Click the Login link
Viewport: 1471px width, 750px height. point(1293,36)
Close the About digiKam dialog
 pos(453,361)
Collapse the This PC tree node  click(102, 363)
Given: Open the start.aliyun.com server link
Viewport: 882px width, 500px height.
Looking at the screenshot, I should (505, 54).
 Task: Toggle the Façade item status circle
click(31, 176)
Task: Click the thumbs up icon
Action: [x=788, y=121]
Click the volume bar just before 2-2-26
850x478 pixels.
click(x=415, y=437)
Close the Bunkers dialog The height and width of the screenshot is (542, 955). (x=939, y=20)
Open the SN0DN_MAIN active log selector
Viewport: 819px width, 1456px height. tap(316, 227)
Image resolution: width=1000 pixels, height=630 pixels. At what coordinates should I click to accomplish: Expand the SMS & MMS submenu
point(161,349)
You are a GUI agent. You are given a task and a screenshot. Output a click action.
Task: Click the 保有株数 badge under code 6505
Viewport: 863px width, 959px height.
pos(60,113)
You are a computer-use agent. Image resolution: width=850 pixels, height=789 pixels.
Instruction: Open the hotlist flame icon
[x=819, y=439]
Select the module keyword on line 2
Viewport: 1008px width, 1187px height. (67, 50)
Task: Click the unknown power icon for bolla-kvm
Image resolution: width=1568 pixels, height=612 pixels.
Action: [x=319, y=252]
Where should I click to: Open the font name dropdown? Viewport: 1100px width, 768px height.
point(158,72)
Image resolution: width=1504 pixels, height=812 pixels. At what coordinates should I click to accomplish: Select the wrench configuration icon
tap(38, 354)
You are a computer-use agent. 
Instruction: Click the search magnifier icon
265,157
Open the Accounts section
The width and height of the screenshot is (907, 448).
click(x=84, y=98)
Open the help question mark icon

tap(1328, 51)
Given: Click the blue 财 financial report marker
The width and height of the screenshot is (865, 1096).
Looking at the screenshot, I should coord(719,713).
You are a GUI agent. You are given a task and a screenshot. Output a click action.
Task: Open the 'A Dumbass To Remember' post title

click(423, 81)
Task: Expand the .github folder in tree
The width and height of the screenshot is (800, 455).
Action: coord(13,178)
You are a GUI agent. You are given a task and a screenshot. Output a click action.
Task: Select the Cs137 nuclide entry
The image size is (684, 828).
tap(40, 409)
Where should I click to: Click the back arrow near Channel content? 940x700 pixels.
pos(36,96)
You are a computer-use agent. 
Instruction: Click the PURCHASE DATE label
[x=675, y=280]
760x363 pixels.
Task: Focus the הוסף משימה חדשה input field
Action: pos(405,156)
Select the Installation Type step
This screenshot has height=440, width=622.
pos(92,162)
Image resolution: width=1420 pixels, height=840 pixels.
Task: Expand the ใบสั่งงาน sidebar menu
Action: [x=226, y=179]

- **What needs to be done**
Set the whole listing down, word for word.

- **Task answer**
Click the Login link
Viewport: 1471px width, 750px height. point(1293,36)
Close the About digiKam dialog
 pos(453,361)
Collapse the This PC tree node  click(102, 363)
Given: Open the start.aliyun.com server link
Viewport: 882px width, 500px height.
Looking at the screenshot, I should (505, 54).
 Task: Toggle the Façade item status circle
click(31, 176)
Task: Click the thumbs up icon
Action: [x=788, y=121]
Click the volume bar just before 2-2-26
850x478 pixels.
click(x=415, y=437)
Close the Bunkers dialog The height and width of the screenshot is (542, 955). (x=939, y=20)
Open the SN0DN_MAIN active log selector
Viewport: 819px width, 1456px height. tap(316, 227)
Image resolution: width=1000 pixels, height=630 pixels. At what coordinates should I click to accomplish: Expand the SMS & MMS submenu
point(161,349)
You are a GUI agent. You are given a task and a screenshot. Output a click action.
Task: Click the 保有株数 badge under code 6505
Viewport: 863px width, 959px height.
pos(60,113)
You are a computer-use agent. Image resolution: width=850 pixels, height=789 pixels.
Instruction: Open the hotlist flame icon
[x=819, y=439]
Select the module keyword on line 2
Viewport: 1008px width, 1187px height. (67, 50)
Task: Click the unknown power icon for bolla-kvm
Image resolution: width=1568 pixels, height=612 pixels.
Action: [x=319, y=252]
Where should I click to: Open the font name dropdown? Viewport: 1100px width, 768px height.
point(158,72)
Image resolution: width=1504 pixels, height=812 pixels. At what coordinates should I click to accomplish: Select the wrench configuration icon
tap(38, 354)
You are a computer-use agent. 
Instruction: Click the search magnifier icon
265,157
Open the Accounts section
The width and height of the screenshot is (907, 448).
click(x=84, y=98)
Open the help question mark icon

tap(1328, 51)
Given: Click the blue 财 financial report marker
The width and height of the screenshot is (865, 1096).
Looking at the screenshot, I should coord(719,713).
You are a GUI agent. You are given a task and a screenshot. Output a click action.
Task: Open the 'A Dumbass To Remember' post title

click(423, 81)
Task: Expand the .github folder in tree
The width and height of the screenshot is (800, 455).
Action: coord(13,178)
You are a GUI agent. You are given a task and a screenshot. Output a click action.
Task: Select the Cs137 nuclide entry
The image size is (684, 828).
tap(40, 409)
Where should I click to: Click the back arrow near Channel content? 940x700 pixels.
pos(36,96)
You are a computer-use agent. 
Instruction: Click the PURCHASE DATE label
[x=675, y=280]
760x363 pixels.
Task: Focus the הוסף משימה חדשה input field
Action: pos(405,156)
Select the Installation Type step
This screenshot has height=440, width=622.
pos(92,162)
Image resolution: width=1420 pixels, height=840 pixels.
Task: Expand the ใบสั่งงาน sidebar menu
Action: [x=226, y=179]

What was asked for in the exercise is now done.